A la mort d’Ahime, c’est tout naturellement Affan qui est désigné comme chef des Chinois de Maurice. Lorsqu’il prend la tête de la communauté chinoise, il veut rétablir ses concitoyens dans leur droit en militant notamment pour l’obtention de la citoyenneté. Malgré leur importance grandissante dans le domaine commercial, les Chinois étaient mis à l’écart de la société mauricienne, et seulement une poignée d’entre eux avait obtenu la citoyenneté britannique au 19e siècle.

Au nom de sa communauté, Affan Tank Wen adresse donc une correspondance au nouveau gouverneur, John Pope Hennessy. Dans cette correspondence, il met l’accent sur le rôle de la communauté chinoise. Bien que la majorité des résidents chinois ne soient pas natifs de Maurice, ils prennent une part active aux affaires commerciales et sociales de la colonie et s’entendent parfaitement avec les autres groupes de la population. Ils participent activement à la prospérité de l’île et jouent un rôle essentiel dans le progrès politique et intellectuel de la colonie.

C’est ainsi que Pope Hennessy, en signe d’estime, nomme Affan Tank Wen membre de la commission pour la réforme électorale, établie en 1882. Affan joue ainsi un rôle crucial dans le mouvement de réforme, certes limité, mais qui fait tout de même de grandes avancées pour l’époque. Affan doit d’ailleurs subir les brimades racistes de certains de ses contemporains, fortement ancrés dans le conservatisme et les traditions coloniales. Même si l’influence des Chinois dans l’île Maurice de la fin du 19e siècle reste limité, un grand pas a été franchi avec l’introduction des premières réformes électorale.

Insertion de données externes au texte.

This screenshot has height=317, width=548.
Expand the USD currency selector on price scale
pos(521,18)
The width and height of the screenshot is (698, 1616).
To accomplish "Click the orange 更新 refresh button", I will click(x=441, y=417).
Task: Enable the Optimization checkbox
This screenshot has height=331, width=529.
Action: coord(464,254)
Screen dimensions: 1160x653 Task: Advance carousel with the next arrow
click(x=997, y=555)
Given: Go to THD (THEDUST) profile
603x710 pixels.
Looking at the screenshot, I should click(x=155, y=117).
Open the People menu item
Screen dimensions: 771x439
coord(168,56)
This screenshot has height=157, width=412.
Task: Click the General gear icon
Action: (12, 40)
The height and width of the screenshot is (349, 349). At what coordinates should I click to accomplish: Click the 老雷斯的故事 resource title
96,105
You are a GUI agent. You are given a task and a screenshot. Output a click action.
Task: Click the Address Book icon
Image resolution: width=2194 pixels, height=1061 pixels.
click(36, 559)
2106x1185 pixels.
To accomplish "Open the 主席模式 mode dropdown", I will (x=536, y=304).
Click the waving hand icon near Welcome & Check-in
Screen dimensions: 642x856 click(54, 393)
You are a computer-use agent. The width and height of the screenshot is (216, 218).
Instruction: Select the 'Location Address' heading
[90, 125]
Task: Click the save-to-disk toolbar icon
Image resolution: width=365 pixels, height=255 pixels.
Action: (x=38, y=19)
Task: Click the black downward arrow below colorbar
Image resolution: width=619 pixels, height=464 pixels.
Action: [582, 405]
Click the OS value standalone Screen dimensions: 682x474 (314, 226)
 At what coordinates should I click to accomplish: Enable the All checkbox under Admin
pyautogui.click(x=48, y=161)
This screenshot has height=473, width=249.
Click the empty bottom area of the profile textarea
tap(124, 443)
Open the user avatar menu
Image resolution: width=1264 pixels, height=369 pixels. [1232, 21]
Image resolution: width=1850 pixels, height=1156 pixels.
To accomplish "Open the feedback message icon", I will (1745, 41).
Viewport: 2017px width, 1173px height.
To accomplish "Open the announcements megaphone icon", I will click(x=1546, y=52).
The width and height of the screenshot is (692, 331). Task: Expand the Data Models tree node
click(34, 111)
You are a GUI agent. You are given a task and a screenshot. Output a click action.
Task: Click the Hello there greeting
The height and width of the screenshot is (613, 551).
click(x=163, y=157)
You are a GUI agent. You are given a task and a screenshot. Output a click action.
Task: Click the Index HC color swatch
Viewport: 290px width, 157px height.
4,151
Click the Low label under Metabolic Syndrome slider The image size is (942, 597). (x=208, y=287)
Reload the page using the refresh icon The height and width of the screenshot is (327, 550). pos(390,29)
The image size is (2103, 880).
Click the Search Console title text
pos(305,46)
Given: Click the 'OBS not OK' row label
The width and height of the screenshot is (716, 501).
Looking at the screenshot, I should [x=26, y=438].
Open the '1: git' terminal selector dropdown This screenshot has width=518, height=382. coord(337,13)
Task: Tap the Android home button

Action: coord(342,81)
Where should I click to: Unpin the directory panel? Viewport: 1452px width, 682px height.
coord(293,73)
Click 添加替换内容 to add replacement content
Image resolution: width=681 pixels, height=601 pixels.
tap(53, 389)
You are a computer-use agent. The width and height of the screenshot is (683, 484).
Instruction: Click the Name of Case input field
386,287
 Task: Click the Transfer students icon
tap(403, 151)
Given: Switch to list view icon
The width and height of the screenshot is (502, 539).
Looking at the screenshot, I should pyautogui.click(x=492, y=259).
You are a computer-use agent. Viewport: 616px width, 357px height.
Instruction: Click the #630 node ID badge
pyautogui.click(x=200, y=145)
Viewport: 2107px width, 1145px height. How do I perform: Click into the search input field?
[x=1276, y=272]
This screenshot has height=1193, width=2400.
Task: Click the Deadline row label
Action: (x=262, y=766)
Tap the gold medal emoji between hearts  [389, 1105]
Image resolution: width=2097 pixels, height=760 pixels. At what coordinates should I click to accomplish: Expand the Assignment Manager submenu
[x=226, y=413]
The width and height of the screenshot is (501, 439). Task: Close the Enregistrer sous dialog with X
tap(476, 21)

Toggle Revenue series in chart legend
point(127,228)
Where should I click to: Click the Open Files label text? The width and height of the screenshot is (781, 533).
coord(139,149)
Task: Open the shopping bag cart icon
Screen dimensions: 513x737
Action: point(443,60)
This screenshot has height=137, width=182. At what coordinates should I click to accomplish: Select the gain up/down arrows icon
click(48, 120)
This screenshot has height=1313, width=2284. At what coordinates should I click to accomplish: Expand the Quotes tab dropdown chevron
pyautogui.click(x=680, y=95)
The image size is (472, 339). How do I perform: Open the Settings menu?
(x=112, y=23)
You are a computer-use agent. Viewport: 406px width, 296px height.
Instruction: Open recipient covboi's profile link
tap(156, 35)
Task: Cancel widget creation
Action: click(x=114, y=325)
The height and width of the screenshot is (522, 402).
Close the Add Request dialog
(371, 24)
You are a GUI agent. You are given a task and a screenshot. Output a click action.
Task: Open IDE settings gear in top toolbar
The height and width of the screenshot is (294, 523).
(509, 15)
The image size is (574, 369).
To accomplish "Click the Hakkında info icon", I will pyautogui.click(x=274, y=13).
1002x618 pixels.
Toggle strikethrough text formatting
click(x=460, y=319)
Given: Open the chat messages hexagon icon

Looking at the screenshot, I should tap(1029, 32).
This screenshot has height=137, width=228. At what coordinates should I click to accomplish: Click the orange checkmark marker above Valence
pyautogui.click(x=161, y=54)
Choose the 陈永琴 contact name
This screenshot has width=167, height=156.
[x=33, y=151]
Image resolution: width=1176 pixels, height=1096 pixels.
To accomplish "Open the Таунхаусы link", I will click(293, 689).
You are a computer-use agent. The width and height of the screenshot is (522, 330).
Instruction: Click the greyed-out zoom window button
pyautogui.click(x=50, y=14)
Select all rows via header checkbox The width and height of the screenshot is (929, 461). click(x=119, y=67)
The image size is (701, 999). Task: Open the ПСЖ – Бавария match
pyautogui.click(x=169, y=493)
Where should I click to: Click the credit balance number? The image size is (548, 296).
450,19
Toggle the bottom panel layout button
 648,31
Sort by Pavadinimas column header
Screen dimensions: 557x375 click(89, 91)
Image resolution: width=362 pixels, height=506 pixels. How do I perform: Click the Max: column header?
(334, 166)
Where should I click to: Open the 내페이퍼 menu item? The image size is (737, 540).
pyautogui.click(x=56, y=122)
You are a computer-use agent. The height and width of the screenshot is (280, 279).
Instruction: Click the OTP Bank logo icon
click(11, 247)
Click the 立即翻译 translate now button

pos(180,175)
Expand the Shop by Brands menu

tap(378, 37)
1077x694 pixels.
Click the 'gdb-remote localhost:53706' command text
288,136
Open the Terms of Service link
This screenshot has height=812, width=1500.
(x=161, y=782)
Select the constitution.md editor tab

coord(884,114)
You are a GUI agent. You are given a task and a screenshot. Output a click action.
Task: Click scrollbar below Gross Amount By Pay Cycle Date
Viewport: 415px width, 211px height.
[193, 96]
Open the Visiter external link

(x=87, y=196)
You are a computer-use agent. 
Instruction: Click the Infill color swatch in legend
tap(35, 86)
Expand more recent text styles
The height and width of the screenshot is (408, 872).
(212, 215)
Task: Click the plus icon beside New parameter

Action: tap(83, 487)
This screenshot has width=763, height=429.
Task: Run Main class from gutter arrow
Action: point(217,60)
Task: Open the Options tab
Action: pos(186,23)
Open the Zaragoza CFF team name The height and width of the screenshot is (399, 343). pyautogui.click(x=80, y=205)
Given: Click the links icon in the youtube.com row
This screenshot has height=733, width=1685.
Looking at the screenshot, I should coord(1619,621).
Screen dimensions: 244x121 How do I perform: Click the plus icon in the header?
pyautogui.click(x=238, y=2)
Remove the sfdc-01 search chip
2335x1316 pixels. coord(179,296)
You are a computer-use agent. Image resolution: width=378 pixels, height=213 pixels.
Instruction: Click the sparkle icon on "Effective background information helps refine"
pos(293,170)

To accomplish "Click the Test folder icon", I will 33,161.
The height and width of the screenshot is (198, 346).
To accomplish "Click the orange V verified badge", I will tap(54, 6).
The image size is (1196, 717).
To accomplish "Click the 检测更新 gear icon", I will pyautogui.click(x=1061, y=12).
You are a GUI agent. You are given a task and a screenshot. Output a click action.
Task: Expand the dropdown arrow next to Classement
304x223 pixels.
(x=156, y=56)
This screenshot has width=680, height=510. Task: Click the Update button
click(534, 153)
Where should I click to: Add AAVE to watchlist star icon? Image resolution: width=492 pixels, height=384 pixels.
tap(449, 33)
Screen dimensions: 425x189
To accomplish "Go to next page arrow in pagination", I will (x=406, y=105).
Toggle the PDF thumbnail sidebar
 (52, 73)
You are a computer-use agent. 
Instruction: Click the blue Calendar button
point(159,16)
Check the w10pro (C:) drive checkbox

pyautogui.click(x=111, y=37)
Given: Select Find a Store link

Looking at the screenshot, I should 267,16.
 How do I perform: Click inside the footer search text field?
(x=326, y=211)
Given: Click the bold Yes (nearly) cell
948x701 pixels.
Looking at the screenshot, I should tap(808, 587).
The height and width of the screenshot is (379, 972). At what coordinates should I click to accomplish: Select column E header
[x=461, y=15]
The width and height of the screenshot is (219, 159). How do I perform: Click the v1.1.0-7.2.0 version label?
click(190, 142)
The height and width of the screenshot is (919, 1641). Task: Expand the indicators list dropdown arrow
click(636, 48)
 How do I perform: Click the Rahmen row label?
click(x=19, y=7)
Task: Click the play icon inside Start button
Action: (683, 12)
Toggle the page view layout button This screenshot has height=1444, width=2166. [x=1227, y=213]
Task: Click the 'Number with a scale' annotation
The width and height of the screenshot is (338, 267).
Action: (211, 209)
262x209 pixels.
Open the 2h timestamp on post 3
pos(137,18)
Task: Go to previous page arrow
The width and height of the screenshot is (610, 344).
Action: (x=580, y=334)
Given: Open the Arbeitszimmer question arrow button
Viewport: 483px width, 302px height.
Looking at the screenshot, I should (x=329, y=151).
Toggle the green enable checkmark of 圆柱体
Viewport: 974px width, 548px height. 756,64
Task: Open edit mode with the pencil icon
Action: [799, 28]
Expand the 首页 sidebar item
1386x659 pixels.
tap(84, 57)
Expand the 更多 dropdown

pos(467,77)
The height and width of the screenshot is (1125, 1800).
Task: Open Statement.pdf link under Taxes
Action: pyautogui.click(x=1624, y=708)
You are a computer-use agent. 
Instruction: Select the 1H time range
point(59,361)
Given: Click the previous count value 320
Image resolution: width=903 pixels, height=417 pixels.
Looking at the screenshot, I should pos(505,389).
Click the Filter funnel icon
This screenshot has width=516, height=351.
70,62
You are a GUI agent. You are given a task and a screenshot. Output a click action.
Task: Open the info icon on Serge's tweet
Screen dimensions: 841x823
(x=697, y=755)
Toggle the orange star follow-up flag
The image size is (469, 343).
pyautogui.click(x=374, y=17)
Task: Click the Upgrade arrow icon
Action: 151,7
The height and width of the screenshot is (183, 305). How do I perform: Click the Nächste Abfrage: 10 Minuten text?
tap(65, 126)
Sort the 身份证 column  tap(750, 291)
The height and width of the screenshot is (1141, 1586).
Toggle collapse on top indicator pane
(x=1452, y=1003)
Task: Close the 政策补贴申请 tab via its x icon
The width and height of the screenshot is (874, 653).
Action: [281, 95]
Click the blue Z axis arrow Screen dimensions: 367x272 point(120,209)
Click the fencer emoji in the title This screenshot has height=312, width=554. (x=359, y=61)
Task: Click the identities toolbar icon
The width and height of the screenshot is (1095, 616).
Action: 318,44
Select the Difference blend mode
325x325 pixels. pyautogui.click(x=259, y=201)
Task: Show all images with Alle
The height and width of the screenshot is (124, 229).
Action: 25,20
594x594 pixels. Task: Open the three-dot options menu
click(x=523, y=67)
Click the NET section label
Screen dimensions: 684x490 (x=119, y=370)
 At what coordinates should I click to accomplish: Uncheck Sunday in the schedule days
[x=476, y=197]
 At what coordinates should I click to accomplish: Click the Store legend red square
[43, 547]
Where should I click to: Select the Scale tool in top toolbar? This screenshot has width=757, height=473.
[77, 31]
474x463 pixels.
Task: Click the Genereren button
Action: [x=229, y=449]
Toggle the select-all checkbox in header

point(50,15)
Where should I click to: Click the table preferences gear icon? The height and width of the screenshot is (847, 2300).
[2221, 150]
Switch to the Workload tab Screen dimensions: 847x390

Si Affan Tank Wen fut actif au plan politique, il le fut tout autant, sinon plus, dans le domaine social où il eut moins à faire face à l’aigreur de ses contemporains. Aussi, après un bref engagement politique, il préféra se retirer des affaires publiques et se consacrer aux affaires sociales. Il s’engagea notamment auprès de Mère Barthèlemy qui avait fondé la congrégation du Bon et Perpétuel Secours qu’il aida, financièrement surtout, après le dévastateur cyclone de 1892, puis lors de l’épidémie de peste qui ravagea Port-Louis. Tant et si bien qu’Affan Tank Wen finit par devenir un héros pour les plus démunis qui étaient légion dans le Port-Louis de la fin du 19e. Ainsi après avoir obtenu le grade de kapitan, il hérita aussi du titre de “protecteur des pauvres”.
Entretemps, il n’avait pas négligé ses affaires. En 1890, le kapitan fut président de l’Association des commerçants chinois. Ses affaires étaient fructueuses et il avait fondé l’une des premieres distilleries, baptisée… Canton.

Affan Tank Wen mourut en 1900 sans laisser d’enfants… ni de successeurs de sa trempe pour préserver l’influence des descendants de Cantonais dans le commerce. Ainsi, les Hakkas, l’autre groupe dont sont issus les sino-mauriciens, virent là une opportunité de défier l’hégémonie cantonaise dans le commerce.

Le jour des funérailles d’Affan Tank Wen, il y avait une très grande foule composée de centaines de petites gens auxquelles il était venu en aide mais aussi de notables qui l’appréciaient beaucoup. Pour lui rendre hommage, un timbre poste a même été émis à son effigie à l’occasion du centenaire de sa mort. A la mémoire de cet illustre port-louisien, une rue porte son nom dans le Ward IV.